───── Verilen Metin ─────

Olayın intikal şekli ve zamanı, mağdurelerin ayrıntı içermeyen kısmen çelişkili ve başka delillerle desteklenmeyen beyanı, mağdurenin kuzenine yönelik cinsel istismar eylemi nedeniyle sanık hakkında soruşturma açıldıktan ve katılan annenin kızı mağdureye cinsel istismarla ilgili film izlettikten sonra mağdurenin olayı anlatması, mağdurenin teyzesi ile sanık arasında intikalden kısa süre önce boşanma davası bulunup boşanmaları nedeniyle sanığa husumet besleyerek iftira atabilecekleri şüphesinin oluşması, savunma ve tüm dosya kapsamı nazara alındığında ilk derece mahkemesi hükmünde hukuka aykırılık bulunmamıştır.

─────

*Yazılı Görev 1*
Yukarıdaki mahkeme gerekçesini hiçbir değişiklik yapmadan baştan sona yeniden yazar mısın?

───── Satır Listesi ─────

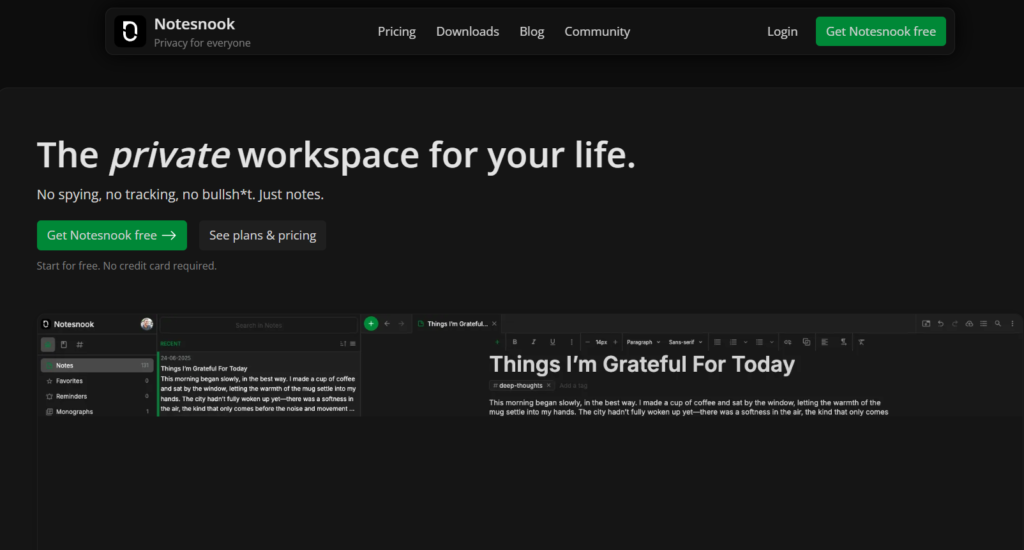Open the Pricing page from navigation
Image resolution: width=1024 pixels, height=550 pixels.
tap(396, 32)
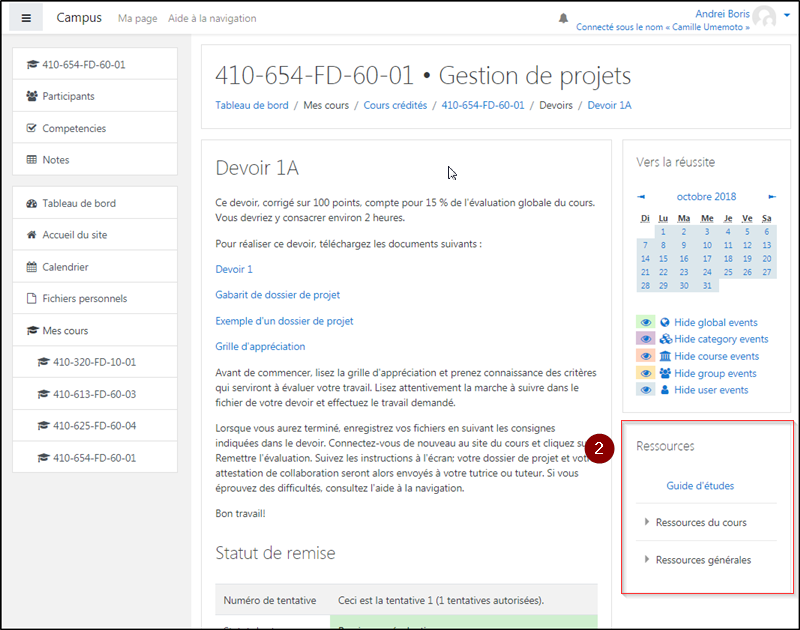Screen dimensions: 800x630
Task: Toggle the Hide course events eye
Action: pyautogui.click(x=646, y=357)
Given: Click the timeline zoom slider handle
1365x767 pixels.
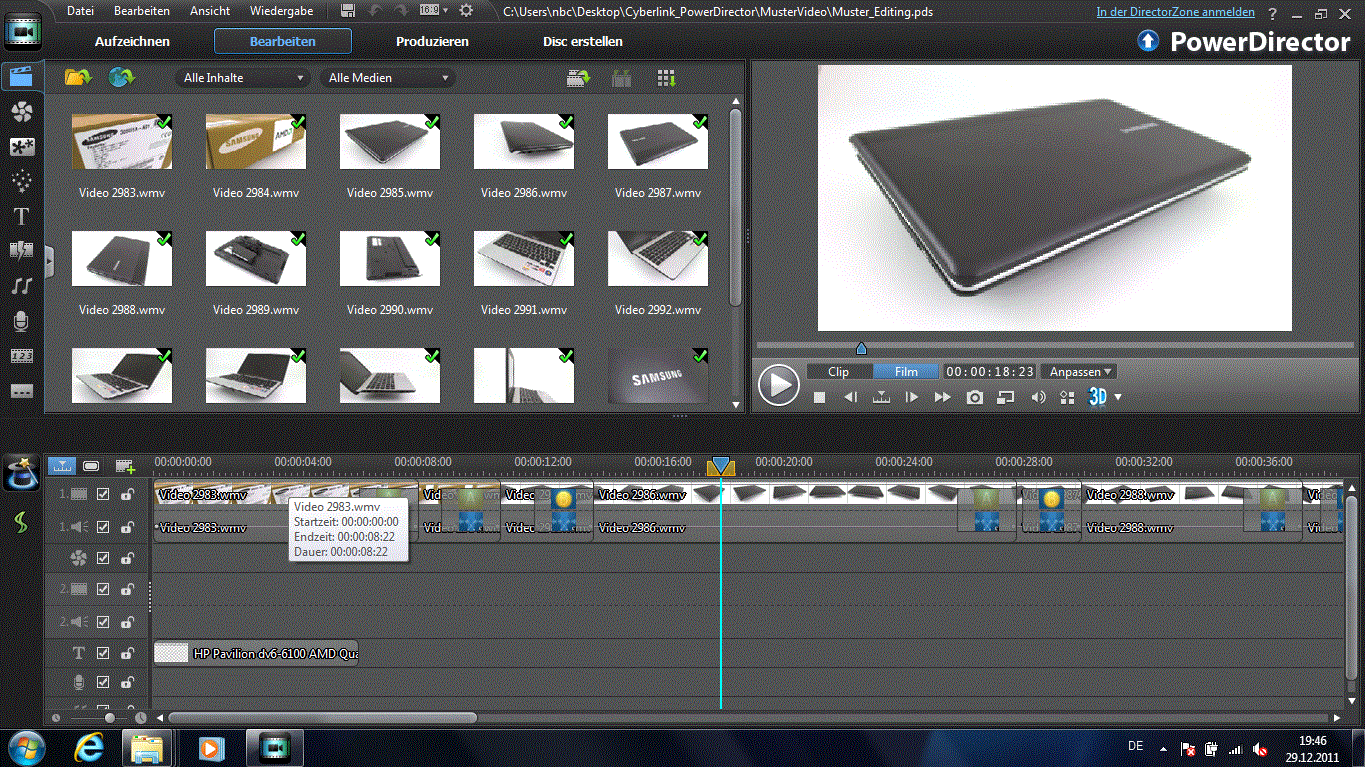Looking at the screenshot, I should click(109, 718).
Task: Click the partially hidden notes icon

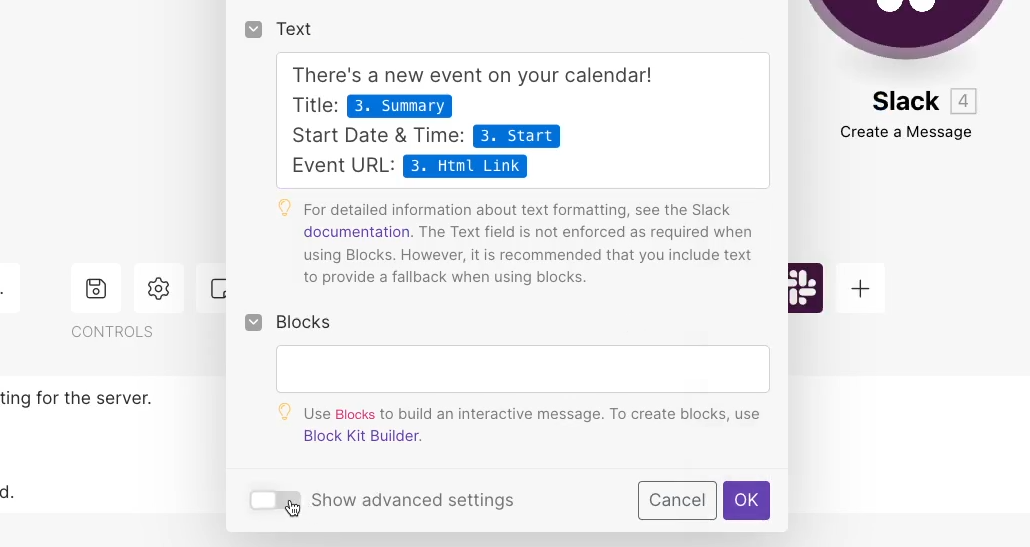Action: click(219, 288)
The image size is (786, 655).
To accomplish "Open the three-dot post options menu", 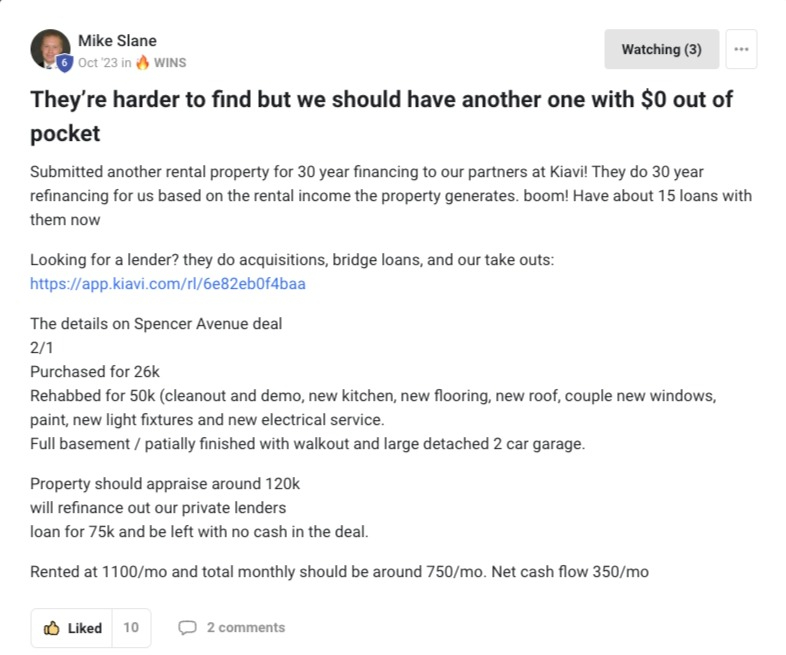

─────

*Yazılı Görev 2*
Yukarıdaki satırlarda "Task: Click the partially hidden notes icon" ifadesini içeren satırdan başlayıp son satır dahil olmak üzere satırların sonuna kadar her şeyi aynen tekrarlar mısın? Resimleri cevaba koyma.

*Nihai Sonuç 1*
Olayın intikal şekli ve zamanı, mağdurelerin ayrıntı içermeyen kısmen çelişkili ve başka delillerle desteklenmeyen beyanı, mağdurenin kuzenine yönelik cinsel istismar eylemi nedeniyle sanık hakkında soruşturma açıldıktan ve katılan annenin kızı mağdureye cinsel istismarla ilgili film izlettikten sonra mağdurenin olayı anlatması, mağdurenin teyzesi ile sanık arasında intikalden kısa süre önce boşanma davası bulunup boşanmaları nedeniyle sanığa husumet besleyerek iftira atabilecekleri şüphesinin oluşması, savunma ve tüm dosya kapsamı nazara alındığında ilk derece mahkemesi hükmünde hukuka aykırılık bulunmamıştır.

*Nihai Sonuç 2*
Task: Click the partially hidden notes icon

Action: click(219, 288)
The image size is (786, 655).
To accomplish "Open the three-dot post options menu", 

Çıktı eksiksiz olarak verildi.